● **What the exercise asks**:
Below, write out the lines from the very start through the line holding "Action: tap(207, 468)", inclusive, with nothing changed.

● **Stored records**:
## BEGIN

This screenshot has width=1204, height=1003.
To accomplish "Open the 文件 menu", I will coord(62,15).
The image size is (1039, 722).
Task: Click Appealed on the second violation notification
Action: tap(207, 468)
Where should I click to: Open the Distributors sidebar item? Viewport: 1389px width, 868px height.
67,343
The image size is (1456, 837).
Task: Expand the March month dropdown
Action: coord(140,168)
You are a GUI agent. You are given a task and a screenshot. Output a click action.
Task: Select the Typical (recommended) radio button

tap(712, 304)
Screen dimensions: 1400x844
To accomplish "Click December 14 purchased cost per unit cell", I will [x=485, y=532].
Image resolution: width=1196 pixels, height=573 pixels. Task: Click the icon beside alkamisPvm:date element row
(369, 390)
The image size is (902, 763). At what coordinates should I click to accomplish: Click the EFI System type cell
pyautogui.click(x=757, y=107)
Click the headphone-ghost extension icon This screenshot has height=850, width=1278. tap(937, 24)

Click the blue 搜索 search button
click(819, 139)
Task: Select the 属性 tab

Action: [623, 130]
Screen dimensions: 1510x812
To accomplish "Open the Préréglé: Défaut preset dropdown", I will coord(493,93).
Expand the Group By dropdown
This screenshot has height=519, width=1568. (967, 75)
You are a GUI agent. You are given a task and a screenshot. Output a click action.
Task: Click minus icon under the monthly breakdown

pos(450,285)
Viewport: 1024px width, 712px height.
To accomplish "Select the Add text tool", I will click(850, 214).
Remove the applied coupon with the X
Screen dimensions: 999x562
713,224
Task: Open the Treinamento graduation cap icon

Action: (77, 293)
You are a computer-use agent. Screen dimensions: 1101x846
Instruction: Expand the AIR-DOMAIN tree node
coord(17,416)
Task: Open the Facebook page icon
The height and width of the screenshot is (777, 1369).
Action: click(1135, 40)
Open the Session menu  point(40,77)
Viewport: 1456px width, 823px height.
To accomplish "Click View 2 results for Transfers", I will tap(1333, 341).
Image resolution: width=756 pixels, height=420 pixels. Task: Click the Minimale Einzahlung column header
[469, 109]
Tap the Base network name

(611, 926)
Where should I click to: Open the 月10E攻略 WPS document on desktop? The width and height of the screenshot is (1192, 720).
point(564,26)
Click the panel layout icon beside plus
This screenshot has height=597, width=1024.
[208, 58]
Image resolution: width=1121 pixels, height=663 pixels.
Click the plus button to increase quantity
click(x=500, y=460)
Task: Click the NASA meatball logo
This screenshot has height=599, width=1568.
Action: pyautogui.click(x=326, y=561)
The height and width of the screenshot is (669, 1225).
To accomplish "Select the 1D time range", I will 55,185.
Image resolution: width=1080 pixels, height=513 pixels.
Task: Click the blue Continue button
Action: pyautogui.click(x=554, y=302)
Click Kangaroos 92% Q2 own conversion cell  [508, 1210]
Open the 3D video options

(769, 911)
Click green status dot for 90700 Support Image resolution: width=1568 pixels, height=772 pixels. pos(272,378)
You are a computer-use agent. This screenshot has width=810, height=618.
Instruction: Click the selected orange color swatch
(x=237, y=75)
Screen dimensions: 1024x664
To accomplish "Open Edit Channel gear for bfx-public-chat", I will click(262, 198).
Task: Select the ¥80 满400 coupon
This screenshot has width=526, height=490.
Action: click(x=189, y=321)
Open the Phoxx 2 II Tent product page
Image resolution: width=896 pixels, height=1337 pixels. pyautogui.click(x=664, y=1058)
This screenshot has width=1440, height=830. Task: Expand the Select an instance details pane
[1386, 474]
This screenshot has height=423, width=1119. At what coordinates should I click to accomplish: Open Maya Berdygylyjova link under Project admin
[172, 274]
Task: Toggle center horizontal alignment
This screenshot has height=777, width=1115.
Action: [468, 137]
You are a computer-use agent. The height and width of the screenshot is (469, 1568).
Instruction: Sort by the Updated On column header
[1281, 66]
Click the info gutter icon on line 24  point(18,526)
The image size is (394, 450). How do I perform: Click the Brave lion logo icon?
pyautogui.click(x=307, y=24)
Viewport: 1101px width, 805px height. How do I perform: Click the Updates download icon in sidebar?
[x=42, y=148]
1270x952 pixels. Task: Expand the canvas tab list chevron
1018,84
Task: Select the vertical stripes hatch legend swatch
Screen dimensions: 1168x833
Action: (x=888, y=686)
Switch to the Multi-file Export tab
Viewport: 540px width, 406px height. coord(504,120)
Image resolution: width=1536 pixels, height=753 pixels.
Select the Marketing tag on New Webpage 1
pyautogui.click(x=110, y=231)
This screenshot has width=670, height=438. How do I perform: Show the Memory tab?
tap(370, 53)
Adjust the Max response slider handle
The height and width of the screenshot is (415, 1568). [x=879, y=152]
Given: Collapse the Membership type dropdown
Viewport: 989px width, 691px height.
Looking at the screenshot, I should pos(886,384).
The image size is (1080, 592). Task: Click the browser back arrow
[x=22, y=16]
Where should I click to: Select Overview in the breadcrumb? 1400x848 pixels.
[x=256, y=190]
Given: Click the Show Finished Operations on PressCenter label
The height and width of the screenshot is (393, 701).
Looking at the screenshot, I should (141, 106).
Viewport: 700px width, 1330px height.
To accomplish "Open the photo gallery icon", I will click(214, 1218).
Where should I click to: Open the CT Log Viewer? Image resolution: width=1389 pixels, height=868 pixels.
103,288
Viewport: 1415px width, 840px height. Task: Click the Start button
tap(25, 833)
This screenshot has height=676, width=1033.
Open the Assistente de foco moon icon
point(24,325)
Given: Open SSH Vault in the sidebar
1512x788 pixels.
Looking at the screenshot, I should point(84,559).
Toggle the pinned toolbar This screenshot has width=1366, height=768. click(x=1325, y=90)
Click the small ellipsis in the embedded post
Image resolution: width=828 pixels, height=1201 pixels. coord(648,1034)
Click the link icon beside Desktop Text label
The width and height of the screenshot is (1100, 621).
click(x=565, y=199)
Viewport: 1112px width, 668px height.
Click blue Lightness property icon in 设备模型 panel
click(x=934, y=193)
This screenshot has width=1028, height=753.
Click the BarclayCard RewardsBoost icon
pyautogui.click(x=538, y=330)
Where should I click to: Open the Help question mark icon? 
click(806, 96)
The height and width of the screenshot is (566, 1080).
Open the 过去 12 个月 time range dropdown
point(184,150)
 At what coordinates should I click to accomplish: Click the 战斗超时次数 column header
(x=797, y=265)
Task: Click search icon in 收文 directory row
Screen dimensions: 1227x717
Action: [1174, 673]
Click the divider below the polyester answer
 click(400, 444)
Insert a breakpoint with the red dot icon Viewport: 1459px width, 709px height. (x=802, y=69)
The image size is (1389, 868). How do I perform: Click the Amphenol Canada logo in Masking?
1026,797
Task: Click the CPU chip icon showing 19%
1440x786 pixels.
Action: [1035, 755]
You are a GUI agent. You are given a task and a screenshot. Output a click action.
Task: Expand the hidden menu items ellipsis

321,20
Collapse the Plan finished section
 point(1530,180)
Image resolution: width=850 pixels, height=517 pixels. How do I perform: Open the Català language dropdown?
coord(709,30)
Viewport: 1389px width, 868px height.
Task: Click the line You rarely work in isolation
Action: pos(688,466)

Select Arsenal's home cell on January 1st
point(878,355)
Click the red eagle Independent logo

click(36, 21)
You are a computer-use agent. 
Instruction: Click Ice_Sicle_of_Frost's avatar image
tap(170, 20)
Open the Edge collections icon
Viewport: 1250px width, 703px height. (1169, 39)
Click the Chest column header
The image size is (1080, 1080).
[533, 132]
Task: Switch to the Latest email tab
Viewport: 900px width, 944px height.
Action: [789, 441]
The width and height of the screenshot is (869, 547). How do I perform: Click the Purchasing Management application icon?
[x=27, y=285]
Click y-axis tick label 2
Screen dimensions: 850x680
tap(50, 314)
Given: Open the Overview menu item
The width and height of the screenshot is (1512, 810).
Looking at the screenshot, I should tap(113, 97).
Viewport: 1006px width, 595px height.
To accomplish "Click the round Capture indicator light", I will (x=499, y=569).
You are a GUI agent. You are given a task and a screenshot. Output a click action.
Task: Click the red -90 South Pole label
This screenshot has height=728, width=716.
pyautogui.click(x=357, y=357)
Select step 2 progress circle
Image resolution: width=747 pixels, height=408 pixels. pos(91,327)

## END

● **Exercise result**:
This screenshot has width=1204, height=1003.
To accomplish "Open the 文件 menu", I will coord(62,15).
The image size is (1039, 722).
Task: Click Appealed on the second violation notification
Action: tap(207, 468)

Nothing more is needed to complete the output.